The Harvest Moon Society also has an ongoing relationship with the University of Manitoba. Not only do they host a course through the Department of Environment and Geography, entitled “Living Rural Communities and Environments” for two weeks every August, the University of Manitoba architecture students have also visited Clearwater to propose projects. Harvest Moon Society Board member, Vivian Gosselin, points to the bulletin boards in the hallway of the Harvest Moon Learning Centre, telling me “ those are all projects they've proposed, and some were selected to complete. The stages behind the school and in the restaurant are made of reclaimed wood. The architecture students conceptualized the design by looking at the community to see what was needed and what was available.”
The weekend of the festival is one of the busier times for the staff and volunteers of the Harvest Moon Society, but program coordinator Lacey Lord manages to make time to sit and chat with me in her office at the Harvest Moon Learning Centre.
FULL: How did you come into the role of coordinator for the Harvest Moon Society?
Lacey Lord: I’ve known about Harvest Moon for six years and attended the festivals. I took some courses through the Learning Centre here. One of the courses I took was on permaculture, which is a way of designing systems to make them the most sustainable. You can use permaculture design principles for land-use systems or human social systems, among others. The grounds and gardens here have been designed that way. If you have a problem with your garden, or a certain crop, permaculture shows you how to see the problem as part of a whole picture, to understand how things are interconnected in order to improve them. The gardens are connected to a grey water system, and we often have one or two interns to help with them. They learn how to manage the garden, and how food production and marketing works. They can also have a booth at the farmers market. It eases them into that kind of work if that’s something they’re interested in.
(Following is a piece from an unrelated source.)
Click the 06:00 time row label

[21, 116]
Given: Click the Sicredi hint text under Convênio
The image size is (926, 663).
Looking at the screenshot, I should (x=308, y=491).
We do have workshops going on during the festival, but they also happen throughout the summer. For example, they’ve had workshops on wilderness skills, the soil food web, starting your own small farm business, installing rainwater and greywater systems, to name a few.
FULL: Tell me more about some of the programming you coordinate.
LL: The New Moon Kids Camp runs during the day in late July for kids 8-12. It’s led by local leaders. The kids help with the cooking, and we do activities at the Learning Centre like pollinator tag and yoga in the garden — kid activities with more of a spin toward understanding how things work in nature.
For the University of Manitoba’s Living Rural Communities and Environments program, students camp at the Harvest Moon Learning Centre grounds for the duration of the course. Last August they visited a Hutterite colony, Swan Lake First Nation, farms that do rotational grazing and grow organic crops, and farms that also follow standard agricultural practices. Students can see the diversity of practices and perspectives. They learn about why people pick one method over another and issues they face in either option. They also learn from community experts about food preservation, indigenous food sovereignty, issues affecting migrant workers, and evolving gender roles.
The Lessons From the Land Trail by the river was made possible with the help of a university student who took the Living Rural course and became really interested in the area and the local plant life. She applied for a grant to begin that project, and other community members have helped develop it further. In previous years, there’s been a trail walk along there as one of the workshops during the festival. And every year right before the festival, we host the Eco-Challenge. It’s a land-based learning event for grade 7 and 8 students in the Prairie Spirit School Division. The students attend morning workshops on subjects like water conservation, forest management, and local animal species. In the afternoon, they go out onto the trail in teams of eight to ten. They meet up with our experts at trail stops and race to answer questions about the morning’s subjects.
The Harvest Moon Festival is just the tip of the iceberg.